Took my new addition (Bersa Thunder 9 Pro) to the range this morning. Almost 200 rounds with 0 FTFs and 2 FTEs . Also got a FTE with the Glock, which never gets FTAnythings. Used same ammo in both, Blazer Brass FMJ, 115 gr. I'm thinking it may be the ammo. At any rate, the new gun shoots great with little recoil and an OUTSTANDING SA trigger pull. The DA trigger is a little stiff, I'm hoping it'll loosen up with use.
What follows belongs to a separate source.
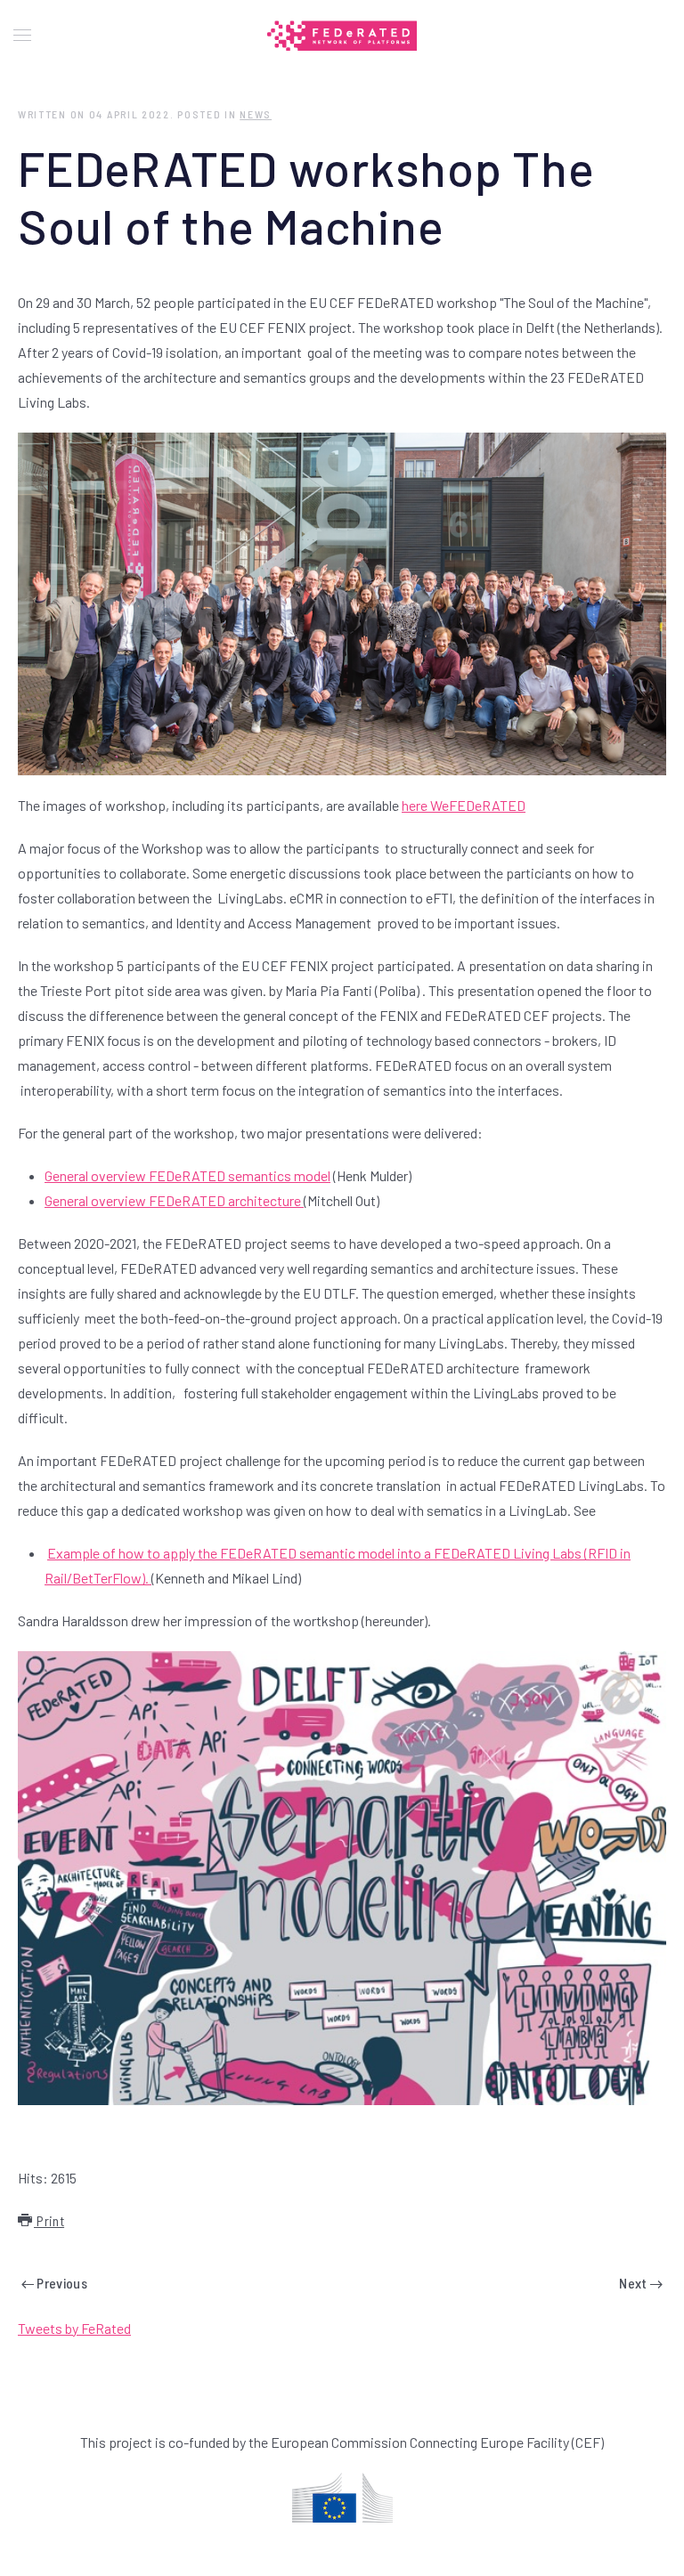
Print (49, 2220)
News (256, 114)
I believe this pistol will be well worth the money.


----------



## tekarra (May 16, 2007)

I bought my TH9 because of the trigger. The DA pull smoothed nicely after a couple of hundered rounds. I don't recall any problems with feeding nor extraction in the years I have had it. IMO the Bersa is, not only a good pistol, but excellent value for the money.


----------



## smiley (Jul 12, 2009)

Can you tell me what the differences are between the Pro model and regular Thunder models, and is there a Pro model in the UC Thunder line?

Thanks.


----------



## rmocarsky (May 8, 2009)

*Difference?*

Gunners,

I was at a LGS the other day and they had Bersa 9UCs for $399.00

In stock!!

My question is that since the word "Thunder" or "Firestorm" was not on the pistol, just the word Bersa, is there a difference in quality or any difference at all between the two?

I have heard praises for the Firestorm Thunder 9UC.
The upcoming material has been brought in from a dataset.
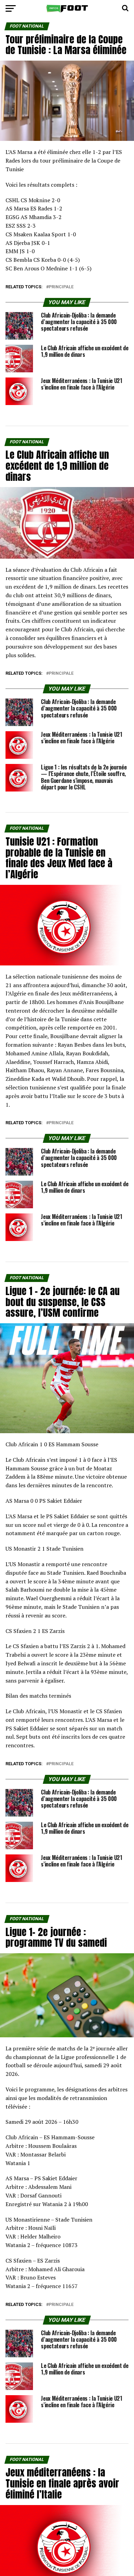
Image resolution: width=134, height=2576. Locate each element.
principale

Is the Bersa 9UC on equal footing?

They also had Bersa 380s for $299.00.

Are these fair prices on both firearms?

Rmocarsky


----------



## tekarra (May 16, 2007)

The Pro has the rail on the dust cover. There may be some other differences as well, but I have not handled a Pro.


----------



## Freedom1911 (Oct 22, 2009)

smiley said:


> Can you tell me what the differences are between the Pro model and regular Thunder models, and is there a Pro model in the UC Thunder line?
> 
> Thanks.


As well as the rail on the dust cover that was previously mentioned the Pro model is supposed to have a match grade barrel, the previous model did not, and all the Pro models are supposed to come with two magazines where as the older models only came with one. Other than that I don't remember what the differences are, though there may be others.

And yes the Pro has been added to the UC models.
All of the new Pro models full size and UC are now shipping with two mags and the Thunder 380s are also supposed to be shipping with two. I am sure there are probably some of the pre pro guns still out there being sold so people might buy their new pistols and only get 1 mag.
Note. Bersa is a inexpensive hi quality pistol. The only downside to them is that no one makes a good after market mag for the Bersa line. ProMags are crap for Bersa and I don't think Mec-Gar makes any for Bersa (if they did I would trust that they would work).
So this leaves a person with getting additional mags from Bersa. Not sure what the 380 mags cost but I know that I paid over 40.00 a piece for the mags I bought for my ThunderHC 9mm Pro. But at least I know they will work when I need them.


----------